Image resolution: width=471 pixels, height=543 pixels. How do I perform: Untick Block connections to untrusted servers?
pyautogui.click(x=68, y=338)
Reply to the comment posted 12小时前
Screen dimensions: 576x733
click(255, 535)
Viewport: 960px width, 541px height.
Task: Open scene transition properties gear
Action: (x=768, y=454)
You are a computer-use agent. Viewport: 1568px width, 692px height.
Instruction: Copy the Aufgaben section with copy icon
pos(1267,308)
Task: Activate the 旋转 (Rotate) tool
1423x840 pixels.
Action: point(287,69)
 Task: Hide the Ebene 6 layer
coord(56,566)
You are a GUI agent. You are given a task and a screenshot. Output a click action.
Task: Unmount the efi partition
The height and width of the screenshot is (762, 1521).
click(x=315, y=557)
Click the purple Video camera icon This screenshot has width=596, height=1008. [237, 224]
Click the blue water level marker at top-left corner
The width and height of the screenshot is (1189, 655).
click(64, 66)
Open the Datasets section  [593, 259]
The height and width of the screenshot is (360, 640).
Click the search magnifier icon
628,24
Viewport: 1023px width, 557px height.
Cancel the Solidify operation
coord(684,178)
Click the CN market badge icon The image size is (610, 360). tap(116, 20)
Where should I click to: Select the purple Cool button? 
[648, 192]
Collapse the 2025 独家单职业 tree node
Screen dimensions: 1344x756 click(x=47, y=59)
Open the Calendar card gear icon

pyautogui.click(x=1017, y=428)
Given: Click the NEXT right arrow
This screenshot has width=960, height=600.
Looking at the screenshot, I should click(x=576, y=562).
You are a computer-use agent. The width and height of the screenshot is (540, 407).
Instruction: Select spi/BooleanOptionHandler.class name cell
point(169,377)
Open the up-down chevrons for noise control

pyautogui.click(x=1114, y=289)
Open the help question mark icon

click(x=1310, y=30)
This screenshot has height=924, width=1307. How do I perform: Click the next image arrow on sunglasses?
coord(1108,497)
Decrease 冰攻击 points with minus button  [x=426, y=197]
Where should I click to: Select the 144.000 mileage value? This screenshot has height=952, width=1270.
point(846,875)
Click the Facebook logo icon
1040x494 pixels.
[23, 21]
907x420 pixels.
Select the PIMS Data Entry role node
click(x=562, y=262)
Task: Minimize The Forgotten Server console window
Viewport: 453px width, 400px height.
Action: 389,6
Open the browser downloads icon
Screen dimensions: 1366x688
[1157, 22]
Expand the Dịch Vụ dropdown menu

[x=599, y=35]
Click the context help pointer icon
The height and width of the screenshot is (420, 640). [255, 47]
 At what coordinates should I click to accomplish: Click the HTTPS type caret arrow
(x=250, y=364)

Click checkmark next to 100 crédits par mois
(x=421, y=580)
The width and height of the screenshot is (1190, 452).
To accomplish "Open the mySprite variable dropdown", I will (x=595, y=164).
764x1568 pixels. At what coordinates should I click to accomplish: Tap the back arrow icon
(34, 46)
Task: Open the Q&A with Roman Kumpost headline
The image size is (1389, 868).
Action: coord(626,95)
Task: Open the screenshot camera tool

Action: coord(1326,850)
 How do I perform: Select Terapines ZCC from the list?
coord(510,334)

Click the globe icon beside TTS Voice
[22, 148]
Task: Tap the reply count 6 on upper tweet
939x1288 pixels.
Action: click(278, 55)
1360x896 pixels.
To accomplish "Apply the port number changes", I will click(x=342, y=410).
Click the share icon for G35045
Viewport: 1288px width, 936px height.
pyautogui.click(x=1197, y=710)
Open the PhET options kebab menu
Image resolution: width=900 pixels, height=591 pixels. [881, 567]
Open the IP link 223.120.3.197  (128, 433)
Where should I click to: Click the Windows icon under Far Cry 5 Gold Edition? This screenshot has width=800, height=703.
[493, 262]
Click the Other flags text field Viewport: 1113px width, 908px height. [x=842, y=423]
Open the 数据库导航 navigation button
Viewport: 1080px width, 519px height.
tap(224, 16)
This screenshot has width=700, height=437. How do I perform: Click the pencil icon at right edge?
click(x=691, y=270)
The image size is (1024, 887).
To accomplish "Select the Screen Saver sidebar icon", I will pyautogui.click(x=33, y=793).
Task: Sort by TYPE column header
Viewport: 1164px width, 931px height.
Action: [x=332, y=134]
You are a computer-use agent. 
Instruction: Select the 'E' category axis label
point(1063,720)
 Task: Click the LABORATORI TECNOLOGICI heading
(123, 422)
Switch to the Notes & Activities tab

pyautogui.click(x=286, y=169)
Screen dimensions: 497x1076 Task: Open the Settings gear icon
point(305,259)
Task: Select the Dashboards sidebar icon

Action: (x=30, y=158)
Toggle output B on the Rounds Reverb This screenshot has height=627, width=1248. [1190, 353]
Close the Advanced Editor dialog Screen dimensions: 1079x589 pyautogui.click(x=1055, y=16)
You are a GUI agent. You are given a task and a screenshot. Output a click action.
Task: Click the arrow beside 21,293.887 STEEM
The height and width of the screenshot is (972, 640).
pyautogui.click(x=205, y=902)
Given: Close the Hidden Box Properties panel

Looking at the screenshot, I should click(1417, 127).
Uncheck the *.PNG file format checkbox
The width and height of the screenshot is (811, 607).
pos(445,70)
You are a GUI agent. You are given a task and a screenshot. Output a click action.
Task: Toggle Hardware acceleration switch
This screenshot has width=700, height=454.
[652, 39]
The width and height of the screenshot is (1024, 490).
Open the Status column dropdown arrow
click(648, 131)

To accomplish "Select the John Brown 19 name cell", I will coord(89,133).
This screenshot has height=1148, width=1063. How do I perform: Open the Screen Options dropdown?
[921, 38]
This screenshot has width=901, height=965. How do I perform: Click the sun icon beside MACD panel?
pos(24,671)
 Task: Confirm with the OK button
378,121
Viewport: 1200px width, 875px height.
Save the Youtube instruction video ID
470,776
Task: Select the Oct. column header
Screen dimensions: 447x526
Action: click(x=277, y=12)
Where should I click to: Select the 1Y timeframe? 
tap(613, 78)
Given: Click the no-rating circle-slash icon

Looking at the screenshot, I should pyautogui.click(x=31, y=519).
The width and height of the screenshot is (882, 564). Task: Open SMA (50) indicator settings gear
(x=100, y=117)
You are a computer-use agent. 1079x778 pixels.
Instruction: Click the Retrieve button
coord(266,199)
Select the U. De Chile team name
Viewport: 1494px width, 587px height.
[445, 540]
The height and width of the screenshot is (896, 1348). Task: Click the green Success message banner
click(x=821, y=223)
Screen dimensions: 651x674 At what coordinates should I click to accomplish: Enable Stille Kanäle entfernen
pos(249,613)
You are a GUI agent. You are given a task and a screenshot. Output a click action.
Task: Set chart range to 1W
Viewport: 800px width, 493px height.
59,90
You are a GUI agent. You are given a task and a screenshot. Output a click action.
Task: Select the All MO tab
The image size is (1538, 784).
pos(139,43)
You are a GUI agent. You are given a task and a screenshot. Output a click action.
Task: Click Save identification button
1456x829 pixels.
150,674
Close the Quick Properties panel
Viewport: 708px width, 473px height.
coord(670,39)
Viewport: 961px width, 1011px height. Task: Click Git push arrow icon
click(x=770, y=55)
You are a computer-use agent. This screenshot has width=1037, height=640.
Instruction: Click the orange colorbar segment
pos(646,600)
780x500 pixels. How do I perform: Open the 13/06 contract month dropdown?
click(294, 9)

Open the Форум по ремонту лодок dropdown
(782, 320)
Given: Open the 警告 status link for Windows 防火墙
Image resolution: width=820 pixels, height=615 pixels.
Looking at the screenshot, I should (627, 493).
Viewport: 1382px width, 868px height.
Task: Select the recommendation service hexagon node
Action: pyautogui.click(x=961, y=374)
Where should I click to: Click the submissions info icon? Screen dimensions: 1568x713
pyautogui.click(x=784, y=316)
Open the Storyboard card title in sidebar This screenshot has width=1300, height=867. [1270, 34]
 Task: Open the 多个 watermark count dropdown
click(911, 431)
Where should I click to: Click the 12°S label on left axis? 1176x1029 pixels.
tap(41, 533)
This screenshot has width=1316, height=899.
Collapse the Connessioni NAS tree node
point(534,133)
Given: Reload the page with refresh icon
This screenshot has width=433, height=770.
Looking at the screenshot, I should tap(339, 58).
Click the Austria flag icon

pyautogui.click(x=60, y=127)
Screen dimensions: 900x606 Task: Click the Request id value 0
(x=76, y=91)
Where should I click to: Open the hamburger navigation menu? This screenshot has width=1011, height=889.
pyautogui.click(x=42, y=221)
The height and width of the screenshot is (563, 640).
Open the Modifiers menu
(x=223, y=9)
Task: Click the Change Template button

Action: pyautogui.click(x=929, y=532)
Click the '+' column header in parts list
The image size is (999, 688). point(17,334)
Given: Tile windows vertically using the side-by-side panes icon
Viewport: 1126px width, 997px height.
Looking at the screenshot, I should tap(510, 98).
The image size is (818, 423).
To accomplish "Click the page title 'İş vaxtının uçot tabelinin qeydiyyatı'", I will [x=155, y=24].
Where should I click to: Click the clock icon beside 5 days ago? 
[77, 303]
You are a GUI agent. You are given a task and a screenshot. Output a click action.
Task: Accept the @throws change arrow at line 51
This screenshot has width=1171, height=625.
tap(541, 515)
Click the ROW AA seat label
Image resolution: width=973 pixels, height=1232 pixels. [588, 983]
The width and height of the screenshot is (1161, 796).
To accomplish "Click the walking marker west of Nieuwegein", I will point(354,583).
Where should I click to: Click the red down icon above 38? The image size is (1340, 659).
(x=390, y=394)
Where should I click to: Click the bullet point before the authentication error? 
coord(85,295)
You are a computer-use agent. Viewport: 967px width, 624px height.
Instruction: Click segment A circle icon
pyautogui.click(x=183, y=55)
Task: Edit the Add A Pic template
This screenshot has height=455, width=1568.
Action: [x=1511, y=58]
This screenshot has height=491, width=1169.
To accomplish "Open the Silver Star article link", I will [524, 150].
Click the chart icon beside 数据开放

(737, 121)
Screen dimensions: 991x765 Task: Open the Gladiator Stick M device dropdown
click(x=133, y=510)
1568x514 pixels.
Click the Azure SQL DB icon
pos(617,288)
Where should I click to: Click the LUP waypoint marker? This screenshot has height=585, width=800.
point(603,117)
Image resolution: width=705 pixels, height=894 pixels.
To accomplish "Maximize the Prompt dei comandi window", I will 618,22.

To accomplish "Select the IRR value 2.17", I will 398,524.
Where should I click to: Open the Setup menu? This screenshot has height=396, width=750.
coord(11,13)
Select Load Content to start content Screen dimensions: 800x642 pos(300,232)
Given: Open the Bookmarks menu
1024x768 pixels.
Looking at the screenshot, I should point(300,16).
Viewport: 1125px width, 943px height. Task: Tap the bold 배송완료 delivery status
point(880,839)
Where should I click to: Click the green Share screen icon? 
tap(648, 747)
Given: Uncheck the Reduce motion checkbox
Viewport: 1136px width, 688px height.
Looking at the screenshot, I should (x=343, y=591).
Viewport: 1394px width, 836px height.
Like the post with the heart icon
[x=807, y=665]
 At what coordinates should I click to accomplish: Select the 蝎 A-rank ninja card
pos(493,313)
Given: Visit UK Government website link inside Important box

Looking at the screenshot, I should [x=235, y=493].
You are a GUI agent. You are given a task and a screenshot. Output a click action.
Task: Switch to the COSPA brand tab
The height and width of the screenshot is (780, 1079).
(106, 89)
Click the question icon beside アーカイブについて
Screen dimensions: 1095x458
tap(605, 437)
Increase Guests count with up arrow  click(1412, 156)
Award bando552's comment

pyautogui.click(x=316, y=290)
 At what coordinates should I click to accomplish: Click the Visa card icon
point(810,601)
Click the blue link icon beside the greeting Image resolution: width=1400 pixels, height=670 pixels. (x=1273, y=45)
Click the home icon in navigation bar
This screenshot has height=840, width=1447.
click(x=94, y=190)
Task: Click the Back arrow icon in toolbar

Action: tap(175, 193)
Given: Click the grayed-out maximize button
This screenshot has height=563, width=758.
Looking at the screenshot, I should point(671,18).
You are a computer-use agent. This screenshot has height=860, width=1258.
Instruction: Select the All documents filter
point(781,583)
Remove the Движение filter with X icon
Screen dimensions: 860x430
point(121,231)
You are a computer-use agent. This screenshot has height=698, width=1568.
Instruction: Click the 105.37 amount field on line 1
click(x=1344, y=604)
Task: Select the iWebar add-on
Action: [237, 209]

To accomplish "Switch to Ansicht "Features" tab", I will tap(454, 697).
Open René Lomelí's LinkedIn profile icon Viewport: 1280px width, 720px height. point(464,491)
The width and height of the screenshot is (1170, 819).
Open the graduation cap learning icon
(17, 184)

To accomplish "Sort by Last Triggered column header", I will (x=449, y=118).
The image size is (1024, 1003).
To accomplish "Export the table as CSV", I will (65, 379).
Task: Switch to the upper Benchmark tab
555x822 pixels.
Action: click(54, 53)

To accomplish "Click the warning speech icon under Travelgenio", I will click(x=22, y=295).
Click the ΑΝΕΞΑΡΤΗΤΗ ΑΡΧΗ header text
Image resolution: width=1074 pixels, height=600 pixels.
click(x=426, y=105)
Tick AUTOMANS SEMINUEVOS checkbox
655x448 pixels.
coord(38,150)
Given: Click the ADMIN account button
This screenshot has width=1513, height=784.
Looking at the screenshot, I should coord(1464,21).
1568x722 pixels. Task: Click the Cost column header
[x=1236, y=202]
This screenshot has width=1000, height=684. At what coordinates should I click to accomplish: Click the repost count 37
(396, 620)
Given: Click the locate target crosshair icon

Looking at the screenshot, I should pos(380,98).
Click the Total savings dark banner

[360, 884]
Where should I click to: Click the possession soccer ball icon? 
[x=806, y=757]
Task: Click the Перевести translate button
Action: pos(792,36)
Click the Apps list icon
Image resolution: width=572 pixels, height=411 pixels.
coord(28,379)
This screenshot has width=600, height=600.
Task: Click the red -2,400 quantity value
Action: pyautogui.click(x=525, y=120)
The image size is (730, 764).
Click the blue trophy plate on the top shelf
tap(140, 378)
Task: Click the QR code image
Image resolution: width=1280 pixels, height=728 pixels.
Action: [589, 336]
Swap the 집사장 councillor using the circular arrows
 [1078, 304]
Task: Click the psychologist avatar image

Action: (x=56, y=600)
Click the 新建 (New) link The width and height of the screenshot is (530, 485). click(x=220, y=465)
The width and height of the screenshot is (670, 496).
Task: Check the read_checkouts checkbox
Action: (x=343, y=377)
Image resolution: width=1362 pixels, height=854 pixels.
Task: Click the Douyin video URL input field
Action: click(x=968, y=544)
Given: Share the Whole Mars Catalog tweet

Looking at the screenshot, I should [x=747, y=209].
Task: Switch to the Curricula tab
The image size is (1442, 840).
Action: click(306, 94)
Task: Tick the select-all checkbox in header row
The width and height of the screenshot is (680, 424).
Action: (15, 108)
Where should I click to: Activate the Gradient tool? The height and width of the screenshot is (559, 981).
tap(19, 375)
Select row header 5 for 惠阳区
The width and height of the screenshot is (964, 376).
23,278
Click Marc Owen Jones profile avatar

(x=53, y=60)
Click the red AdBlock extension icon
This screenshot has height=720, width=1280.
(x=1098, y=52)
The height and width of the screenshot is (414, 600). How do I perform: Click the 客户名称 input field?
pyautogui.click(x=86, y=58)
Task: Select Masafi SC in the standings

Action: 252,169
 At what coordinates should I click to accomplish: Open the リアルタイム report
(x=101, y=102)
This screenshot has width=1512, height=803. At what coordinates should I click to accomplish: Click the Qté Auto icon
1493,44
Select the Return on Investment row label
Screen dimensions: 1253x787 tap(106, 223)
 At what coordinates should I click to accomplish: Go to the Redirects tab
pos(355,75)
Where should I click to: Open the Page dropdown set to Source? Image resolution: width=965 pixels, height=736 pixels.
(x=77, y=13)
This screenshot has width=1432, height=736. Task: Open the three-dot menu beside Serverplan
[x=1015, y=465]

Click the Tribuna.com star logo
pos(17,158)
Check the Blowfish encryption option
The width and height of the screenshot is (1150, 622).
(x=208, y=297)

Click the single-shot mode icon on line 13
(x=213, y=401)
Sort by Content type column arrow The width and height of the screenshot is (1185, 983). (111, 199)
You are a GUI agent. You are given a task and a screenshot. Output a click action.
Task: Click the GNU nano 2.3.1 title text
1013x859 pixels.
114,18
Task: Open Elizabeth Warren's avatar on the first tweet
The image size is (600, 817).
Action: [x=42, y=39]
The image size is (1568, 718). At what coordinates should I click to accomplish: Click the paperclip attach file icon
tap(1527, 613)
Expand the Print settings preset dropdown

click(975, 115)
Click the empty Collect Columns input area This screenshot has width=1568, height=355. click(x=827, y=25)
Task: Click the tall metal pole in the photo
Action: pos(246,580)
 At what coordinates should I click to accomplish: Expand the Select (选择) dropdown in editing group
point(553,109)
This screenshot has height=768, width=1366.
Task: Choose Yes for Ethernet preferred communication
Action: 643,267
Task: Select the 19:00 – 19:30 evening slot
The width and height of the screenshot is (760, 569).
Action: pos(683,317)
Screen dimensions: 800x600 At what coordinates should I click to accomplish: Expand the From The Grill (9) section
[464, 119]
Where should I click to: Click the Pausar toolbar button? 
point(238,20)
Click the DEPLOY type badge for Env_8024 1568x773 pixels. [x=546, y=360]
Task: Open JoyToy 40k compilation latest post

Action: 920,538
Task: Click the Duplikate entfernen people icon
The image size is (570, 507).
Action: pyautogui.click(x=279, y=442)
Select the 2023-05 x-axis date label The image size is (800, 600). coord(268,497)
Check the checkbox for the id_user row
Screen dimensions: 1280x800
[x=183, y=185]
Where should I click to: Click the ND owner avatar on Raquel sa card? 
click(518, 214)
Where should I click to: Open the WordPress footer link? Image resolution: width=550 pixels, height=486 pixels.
★ ★ ★ ★
§ **What the task requires**
Precisely the lines between those holding "Task: Click the QR code image" and "Task: Tick the", inclusive, are to be reproduced from the listing above, with nothing added.

§ **Answer section**
Task: Click the QR code image
Image resolution: width=1280 pixels, height=728 pixels.
Action: [589, 336]
Swap the 집사장 councillor using the circular arrows
 [1078, 304]
Task: Click the psychologist avatar image

Action: (x=56, y=600)
Click the 新建 (New) link The width and height of the screenshot is (530, 485). click(x=220, y=465)
The width and height of the screenshot is (670, 496).
Task: Check the read_checkouts checkbox
Action: (x=343, y=377)
Image resolution: width=1362 pixels, height=854 pixels.
Task: Click the Douyin video URL input field
Action: click(x=968, y=544)
Given: Share the Whole Mars Catalog tweet

Looking at the screenshot, I should [x=747, y=209].
Task: Switch to the Curricula tab
The image size is (1442, 840).
Action: click(306, 94)
Task: Tick the select-all checkbox in header row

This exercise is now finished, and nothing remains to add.